Burping, stomach pressure, or a feeling of fullness are common side effects of reflux disease. Some people hardly feel heartburn, but suffer from a morning cough or hoarseness, or have to clear their throat very often. Difficulty swallowing, choking, and a bad taste in the mouth can also indicate the disease.
Diagnosis: reflection and acid measurement
During the medical examination, it is first clarified where exactly the pain is and when it occurs. The lifestyle and eating habits are asked about because they play a major role in heartburn. If reflux disease is suspected, the doctor will arrange for mirroring of the esophagus and stomach (gastroscopy) in order to examine the esophagus for signs of inflammation, burned areas (erosions), constrictions and tumors using a tube camera. If necessary, tissue samples are taken.
Internists can also carry out a long-term acid measurement in the esophagus: With a so-called 24-hour pH measurement, reflux disease can be reliably diagnosed. Today, the measurement is usually done without a catheter, i.e. without having to lie over a tube for the entire measurement time.

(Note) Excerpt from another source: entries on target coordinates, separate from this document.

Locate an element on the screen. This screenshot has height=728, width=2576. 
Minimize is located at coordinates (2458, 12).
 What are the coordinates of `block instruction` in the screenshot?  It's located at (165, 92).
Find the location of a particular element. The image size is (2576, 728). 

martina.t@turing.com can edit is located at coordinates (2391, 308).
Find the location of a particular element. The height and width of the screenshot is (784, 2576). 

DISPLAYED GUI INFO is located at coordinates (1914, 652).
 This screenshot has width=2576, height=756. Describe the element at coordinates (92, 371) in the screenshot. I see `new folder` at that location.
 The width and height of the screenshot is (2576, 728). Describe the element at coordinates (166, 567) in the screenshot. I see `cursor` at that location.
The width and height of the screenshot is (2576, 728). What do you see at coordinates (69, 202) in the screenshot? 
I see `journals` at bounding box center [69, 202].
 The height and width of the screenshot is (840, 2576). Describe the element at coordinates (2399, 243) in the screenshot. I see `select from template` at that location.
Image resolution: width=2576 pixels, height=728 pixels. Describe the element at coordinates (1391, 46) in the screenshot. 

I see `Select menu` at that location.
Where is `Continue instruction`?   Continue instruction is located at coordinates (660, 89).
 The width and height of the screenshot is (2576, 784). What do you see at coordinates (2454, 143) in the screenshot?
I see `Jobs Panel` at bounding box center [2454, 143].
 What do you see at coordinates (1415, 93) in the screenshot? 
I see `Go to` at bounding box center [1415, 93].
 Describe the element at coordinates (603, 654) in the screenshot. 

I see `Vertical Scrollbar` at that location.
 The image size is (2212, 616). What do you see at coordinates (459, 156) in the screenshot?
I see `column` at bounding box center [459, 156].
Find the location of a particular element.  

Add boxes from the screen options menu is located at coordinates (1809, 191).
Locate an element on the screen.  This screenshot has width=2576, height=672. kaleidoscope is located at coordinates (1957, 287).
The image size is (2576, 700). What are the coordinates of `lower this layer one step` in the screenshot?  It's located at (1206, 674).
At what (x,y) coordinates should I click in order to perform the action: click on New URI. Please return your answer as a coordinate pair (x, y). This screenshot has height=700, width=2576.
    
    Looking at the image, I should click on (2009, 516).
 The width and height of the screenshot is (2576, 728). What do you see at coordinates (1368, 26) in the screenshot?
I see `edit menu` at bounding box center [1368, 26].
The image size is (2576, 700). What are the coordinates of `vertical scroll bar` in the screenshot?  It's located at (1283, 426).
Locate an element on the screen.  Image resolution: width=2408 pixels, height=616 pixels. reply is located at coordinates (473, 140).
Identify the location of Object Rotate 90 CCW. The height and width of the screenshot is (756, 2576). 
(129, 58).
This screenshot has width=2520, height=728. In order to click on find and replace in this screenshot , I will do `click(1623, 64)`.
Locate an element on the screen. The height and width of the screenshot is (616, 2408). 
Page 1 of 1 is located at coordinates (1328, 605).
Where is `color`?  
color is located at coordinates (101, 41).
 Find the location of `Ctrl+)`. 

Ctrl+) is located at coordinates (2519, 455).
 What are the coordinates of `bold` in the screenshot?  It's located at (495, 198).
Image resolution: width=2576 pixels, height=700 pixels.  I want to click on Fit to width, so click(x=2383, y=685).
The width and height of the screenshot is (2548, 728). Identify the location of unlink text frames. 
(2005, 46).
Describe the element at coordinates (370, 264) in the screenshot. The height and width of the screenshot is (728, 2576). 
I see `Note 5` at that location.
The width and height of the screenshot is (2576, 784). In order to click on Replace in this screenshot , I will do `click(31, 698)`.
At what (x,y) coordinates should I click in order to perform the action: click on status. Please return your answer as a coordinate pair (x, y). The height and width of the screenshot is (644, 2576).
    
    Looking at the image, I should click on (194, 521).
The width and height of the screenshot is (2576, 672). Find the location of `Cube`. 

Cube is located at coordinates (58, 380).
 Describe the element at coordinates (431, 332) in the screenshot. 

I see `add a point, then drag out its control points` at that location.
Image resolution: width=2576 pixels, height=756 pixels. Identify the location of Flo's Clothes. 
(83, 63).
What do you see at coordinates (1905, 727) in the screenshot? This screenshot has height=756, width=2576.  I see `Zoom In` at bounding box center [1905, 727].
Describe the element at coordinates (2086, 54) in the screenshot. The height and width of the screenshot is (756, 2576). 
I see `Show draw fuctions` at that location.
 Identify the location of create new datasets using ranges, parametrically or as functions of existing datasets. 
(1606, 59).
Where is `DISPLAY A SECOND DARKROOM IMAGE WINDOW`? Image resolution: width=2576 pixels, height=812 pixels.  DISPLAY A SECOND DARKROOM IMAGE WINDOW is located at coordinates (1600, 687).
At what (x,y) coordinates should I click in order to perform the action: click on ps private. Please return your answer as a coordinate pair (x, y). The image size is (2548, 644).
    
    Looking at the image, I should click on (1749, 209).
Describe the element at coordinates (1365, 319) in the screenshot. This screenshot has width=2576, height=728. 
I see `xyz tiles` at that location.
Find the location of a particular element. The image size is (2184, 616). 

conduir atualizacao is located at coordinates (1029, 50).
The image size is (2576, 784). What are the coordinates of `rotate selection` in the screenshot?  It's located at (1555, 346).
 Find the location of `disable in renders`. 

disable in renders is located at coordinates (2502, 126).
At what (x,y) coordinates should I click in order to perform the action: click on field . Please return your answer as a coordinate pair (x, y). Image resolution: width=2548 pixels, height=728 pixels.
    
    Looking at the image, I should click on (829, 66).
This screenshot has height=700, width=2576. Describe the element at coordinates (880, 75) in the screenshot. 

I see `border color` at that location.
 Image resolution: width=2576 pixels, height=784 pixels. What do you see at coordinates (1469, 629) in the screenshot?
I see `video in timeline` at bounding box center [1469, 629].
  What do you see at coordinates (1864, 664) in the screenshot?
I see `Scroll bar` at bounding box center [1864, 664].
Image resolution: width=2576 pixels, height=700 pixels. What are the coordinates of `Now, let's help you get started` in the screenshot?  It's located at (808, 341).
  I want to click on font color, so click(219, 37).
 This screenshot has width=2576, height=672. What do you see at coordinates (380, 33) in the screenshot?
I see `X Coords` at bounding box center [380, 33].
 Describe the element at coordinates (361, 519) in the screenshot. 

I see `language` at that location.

Heartburn is caused by acid in the stomach attacking the esophagus
The cause of the pain is stomach acid. The esophagus is a muscular tube that carries food to the stomach. Once there, it is decomposed with the help of gastric juices, which contain highly corrosive hydrochloric acid. The gastric mucosa protects the stomach from acid. However, if chyme gets past the upper sphincter muscle of the stomach back into the esophagus (esophagus), then the stomach acid attacks the unprotected wall of the esophagus. That’s what causes the burning.
In the long run, the esophagus is damaged by the acid. Inflammation of the esophagus (esophagitis) can develop, which, if left untreated, leads to ulcers and scarring. A possible complication is – in about ten percent of cases – the so-called Barrett’s syndrome, in which the tissue of the esophagus becomes inflamed – a precursor to cancer.
Why stomach acid flows into the esophagus
Acute heartburn is often triggered by the stomach producing too much acid or emptying too slowly. After eating, so-called “acid pockets” can form in the upper part of the stomach, which lie on top of the food. Heavy, sweet, fatty, or acidic foods, alcohol, and caffeinated beverages have a negative effect.
Another reason for the reflux of gastric juice is often a weakness of the sphincter. Nicotine can reduce muscle tension, as can certain medications. Hormones can also reduce tension, which is why pregnant women often have a problem with heartburn – the growing child also puts pressure on the stomach. Tight clothing and stress are other factors.
Prevent heartburn with proper nutrition
A change in diet according to the anti-reflux plan often provides relief. Important for heartburn: it is better to eat four to five small meals instead of two or three large ones. Also a lot of protein, for example, dairy products, white meat, nuts, or legumes. High consumption of finished products and fast food has a harmful effect. Anyone who eats often under stress is therefore doubly at risk.
Cravings for sweets can be driven away with bitter drops: drizzle on the back of your hand, sniff – your appetite is gone.